__Document source__.
Un anniversaire sous le signe de la réassurance
Il y a un an, Sanofi cédait le contrôle d'Opella, sa filiale grand public, au fonds d'investissement américain CD&R. L'inquiétude était vive quant au sort du Doliprane, médicament vedette écoulé à près de 400 millions de boîtes par an en France. Aujourd'hui, l'entreprise tente de rassurer sur son ancrage hexagonal. Le mois dernier, à l'occasion du soixantième anniversaire de son site de Compiègne (Oise), Xavier Bertrand, président de la région Hauts-de-France, a adressé un satisfecit à la direction. L'ancien ministre de la Santé a rappelé s'être battu, au moment de la cession, pour que Bpifrance entre au capital d'Opella – une manière de garantir un intérêt public dans la gouvernance.
Investissements pour sécuriser la production
Opella a parallèlement engagé des moyens concrets pour consolider son outil industriel français. Sur le site de Lisieux (Calvados), dédié à la production de Doliprane, 25 millions d'euros ont été investis. L'objectif est d'augmenter la capacité de production de 40 % dès 2026. Ces investissements visent à répondre à la demande tout en renforçant la souveraineté sanitaire française, un enjeu devenu central depuis les pénuries de médicaments observées lors de la pandémie de Covid-19.

__Informations affichées__.
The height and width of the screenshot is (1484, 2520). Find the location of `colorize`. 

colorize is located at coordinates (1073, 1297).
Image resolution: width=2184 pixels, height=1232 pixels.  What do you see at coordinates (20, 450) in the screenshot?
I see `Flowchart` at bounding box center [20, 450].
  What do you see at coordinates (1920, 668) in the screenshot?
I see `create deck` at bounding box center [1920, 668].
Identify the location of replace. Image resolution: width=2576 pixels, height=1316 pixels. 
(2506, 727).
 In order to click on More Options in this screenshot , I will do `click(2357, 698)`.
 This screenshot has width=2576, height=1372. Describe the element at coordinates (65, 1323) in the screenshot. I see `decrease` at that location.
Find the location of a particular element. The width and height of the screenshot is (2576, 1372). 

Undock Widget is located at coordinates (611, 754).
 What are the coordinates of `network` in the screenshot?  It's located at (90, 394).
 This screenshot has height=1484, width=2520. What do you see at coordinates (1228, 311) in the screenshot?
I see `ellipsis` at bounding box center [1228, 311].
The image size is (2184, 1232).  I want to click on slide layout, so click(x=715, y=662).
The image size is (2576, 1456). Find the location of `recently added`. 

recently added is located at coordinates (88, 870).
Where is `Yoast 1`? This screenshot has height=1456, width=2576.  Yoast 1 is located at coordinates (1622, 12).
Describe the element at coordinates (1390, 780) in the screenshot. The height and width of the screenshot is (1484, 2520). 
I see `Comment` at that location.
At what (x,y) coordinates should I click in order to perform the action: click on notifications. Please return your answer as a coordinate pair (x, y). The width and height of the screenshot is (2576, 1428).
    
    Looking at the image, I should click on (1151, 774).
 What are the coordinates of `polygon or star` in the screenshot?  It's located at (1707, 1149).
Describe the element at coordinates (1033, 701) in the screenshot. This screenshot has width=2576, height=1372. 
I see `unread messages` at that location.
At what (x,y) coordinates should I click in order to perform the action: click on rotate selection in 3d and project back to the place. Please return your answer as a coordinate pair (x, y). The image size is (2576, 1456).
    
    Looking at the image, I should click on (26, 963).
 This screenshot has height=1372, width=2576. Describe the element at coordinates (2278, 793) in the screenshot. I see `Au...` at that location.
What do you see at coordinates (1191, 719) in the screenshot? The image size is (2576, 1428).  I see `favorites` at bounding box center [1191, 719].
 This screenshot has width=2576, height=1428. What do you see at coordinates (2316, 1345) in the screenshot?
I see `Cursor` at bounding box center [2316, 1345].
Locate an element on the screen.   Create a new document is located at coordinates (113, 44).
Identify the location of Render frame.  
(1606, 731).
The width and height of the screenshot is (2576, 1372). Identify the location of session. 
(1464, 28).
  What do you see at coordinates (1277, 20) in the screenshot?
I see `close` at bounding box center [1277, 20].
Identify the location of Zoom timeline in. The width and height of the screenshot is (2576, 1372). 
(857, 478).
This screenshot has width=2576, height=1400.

__Consignes de l'exercice__.
(A) Dans le texte sur Opella, résumez sous forme de liste le paragraphe qui commence par « Opella a parallèlement engagé des moyens concrets », en gardant ses faits principaux.
(B) D'après le texte sur Opella, quelle somme a été investie sur le site de Lisieux ?
(C) Poursuivez le texte sur Opella et le Doliprane après sa dernière phrase.
Ces lignes n'ont aucun lien avec le texte sur Opella.

__Réponses dans l'ordre__.
(A)
- Opella a engagé des moyens pour consolider son outil industriel français.
- 25 millions d'euros ont été investis sur le site de Lisieux (Calvados), consacré à la production de Doliprane.
- L'objectif est d'augmenter la capacité de production de 40 % dès 2026.
- Ces investissements doivent répondre à la demande et renforcer la souveraineté sanitaire française.
- Cet enjeu est devenu central depuis les pénuries de médicaments de la pandémie de Covid-19.

(B) 25 millions d'euros.

(C)
Un contexte politique sensible
La cession d'Opella à un fonds étranger avait suscité un débat national sur le contrôle des industries stratégiques. L'entrée de Bpifrance au capital, évoquée par Xavier Bertrand, illustre la volonté de maintenir un pied français dans cette filière. Si le fonds CD&R détient désormais la majorité, la présence d'un actionnaire public permet de suivre de près les décisions industrielles. Opella mise aussi sur la notoriété du Doliprane – fabriqué en France pour le marché français – pour justifier son ancrage. Les investissements à Lisieux et les déclarations politiques locales participent à cette stratégie de réassurance, alors que l'entreprise cherche à conjuguer rentabilité et image de marque patriotique.